You can comfortably see all that Akureyri has to offer in just a couple of days, but if you’re interested in exploring any of the gorgeous nearby areas as well, I’d recommend basing yourself here for around 4 days.

This will give you ample time to explore the city, do some excursions to the surrounding natural areas, and just soak up the charm of cruising around rural northern Iceland, one of the few places in the country where you can still get away from the crowds.

Here’s a rough itinerary:

Day 1: Akureyri proper

After arriving in town, it’s best to familiarize yourself with the city with a walk through the compact downtown area. Check out the Akureyri Church, a striking cathedral designed by the same architect behind Hallgrímskirkja in Reykjavik.

Then, I’ll always stop by the city’s main hot dog stand on the main street Hafnarstræti for an Akureyri-style hot dog, served with red cabbage, fried and raw onion, ketchup, cocktail sauce, remoulade sauce, and a tangy mustard.

Across by the harbor is the Hof Cultural Center, a striking modern building worth a look inside, before heading back into town to spend the afternoon at the Akureyri Art Museum, the best cultural institution in town.

Day 2: Lake Myvatn

On your second day, it’s time to drive over to Lake Myvatn to check out the sights. Along the way, stop off at the Goðafoss Waterfall, and then spend the day checking out the lava fields, volcanic craters, and geothermal areas that surround the lake.

You can end the day with a soak in the Myvatn Nature Baths before heading back into the city for dinner.

Day 3: Whale watching tour and more time in Akureyri

Start off your morning with a whale watching tour departing from the harbor. Whisking you out along Eyjafjörður, the scenery is out of this world.

After lunch back in town, stop by the Botanical Garden, and then choose between the Akureyri Art Museum or the Akureyri Museum for a relaxed afternoon.
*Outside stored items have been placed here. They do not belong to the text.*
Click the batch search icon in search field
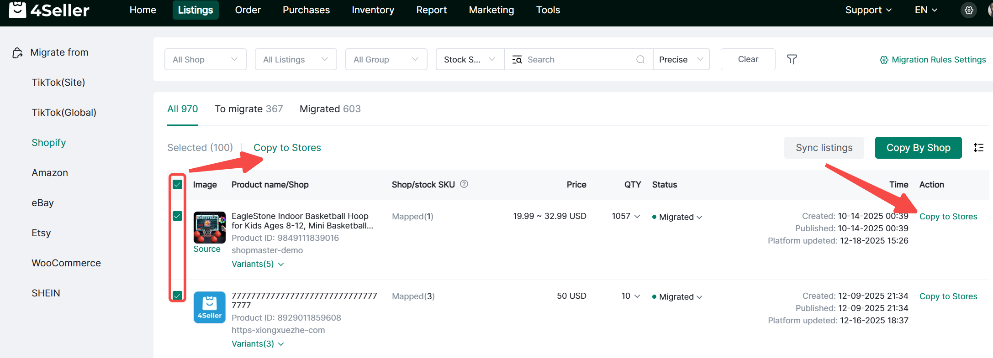(x=517, y=60)
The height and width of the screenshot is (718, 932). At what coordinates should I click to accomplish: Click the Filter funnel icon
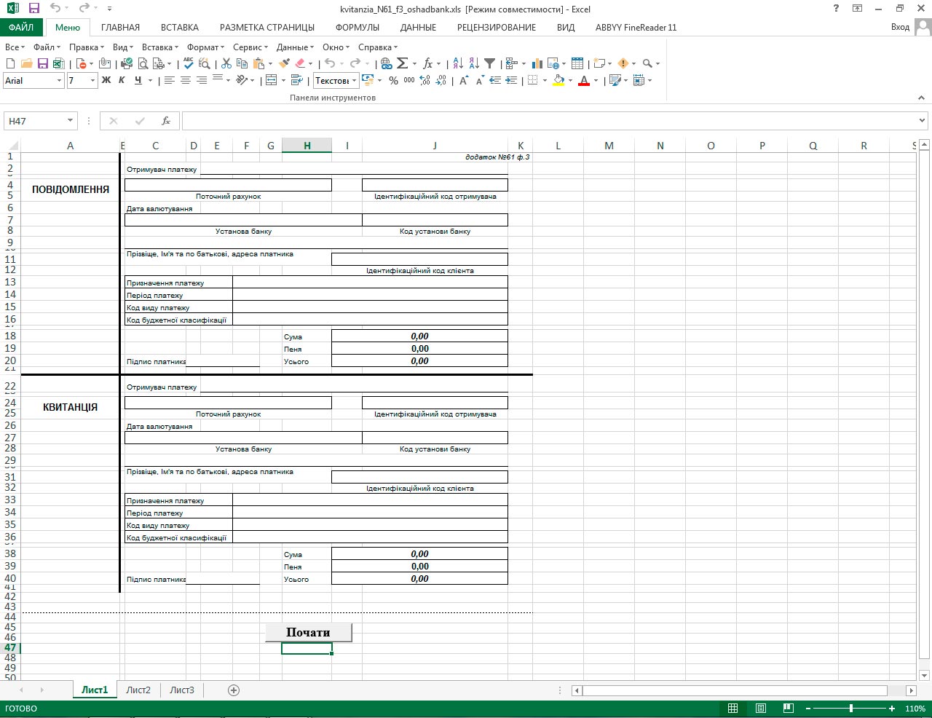tap(490, 64)
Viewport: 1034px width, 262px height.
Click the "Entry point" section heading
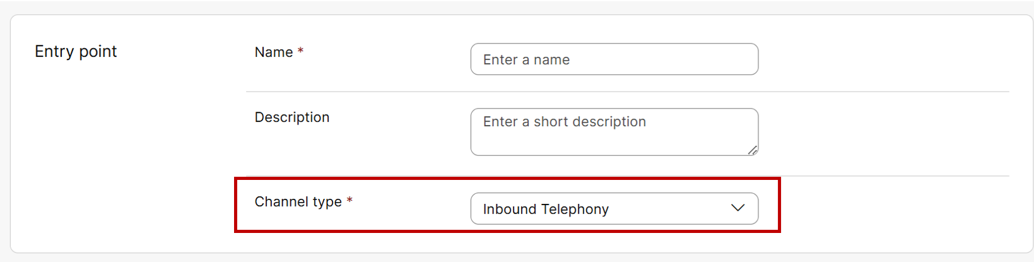pos(76,52)
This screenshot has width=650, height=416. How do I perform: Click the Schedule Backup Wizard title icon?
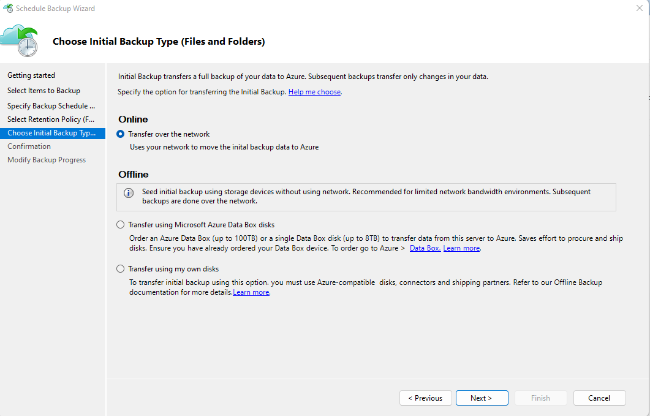pyautogui.click(x=8, y=8)
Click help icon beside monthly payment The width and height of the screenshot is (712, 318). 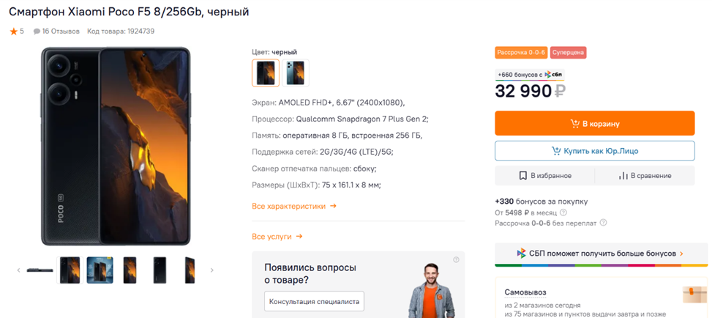563,212
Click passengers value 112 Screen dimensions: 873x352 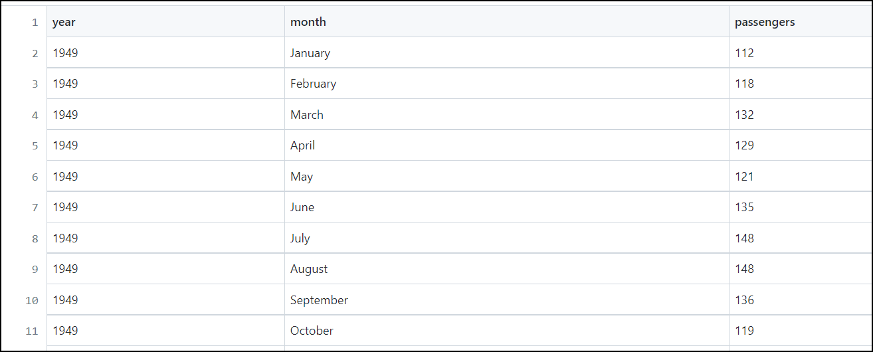tap(744, 53)
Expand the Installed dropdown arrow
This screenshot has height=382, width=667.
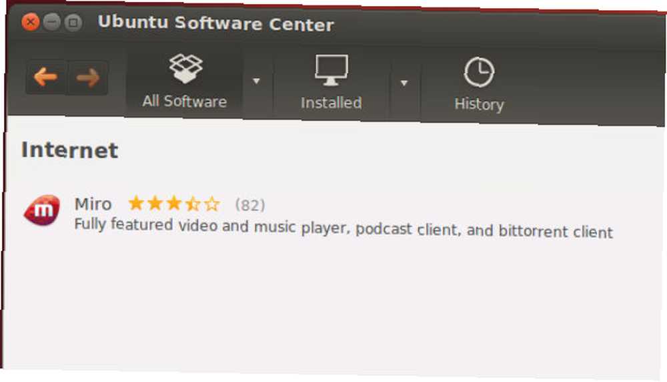[404, 83]
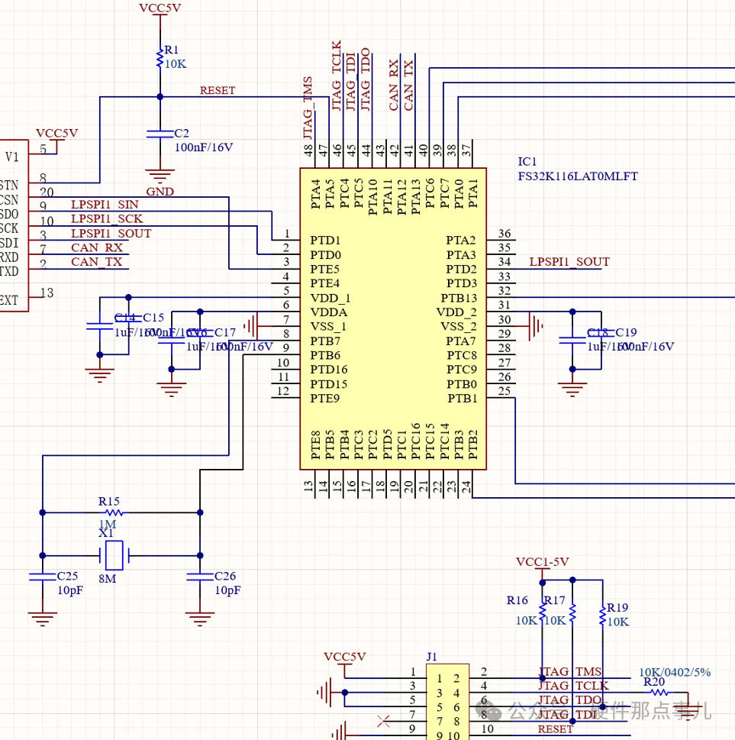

Day 4: Jökulsárgljúfur Canyon

On your final day in town, once again drive to the east, this time shooting past Lake Myvatn toward the Jökulsárgljúfur Canyon, part of Vatnajökull National Park. Make your way up its western side to stop by Dettifoss, Europe’s most powerful waterfall, and then the Vesturdalur area, where walking trails take you along the canyon and river to several areas of zany volcanic geology.

Then, at the top end of the national park is Ásbyrgi, a spectacular horse-shoe shaped canyon that’s another great destination for some pleasant walks through the forest at its base of more challenging hikes along the canyon rim.


Where to stay

Photo: KaldbakstindurCC BY-SA 4.0, via Wikimedia Commons

Akureyri isn’t a big place, so pretty much all the hotels within the city proper are within walking distance of the downtown area. This means that where you choose to stay should really just be based on your budget and how much you like any given hotel - you don’t need to worry about the “area”. Everything’s close by.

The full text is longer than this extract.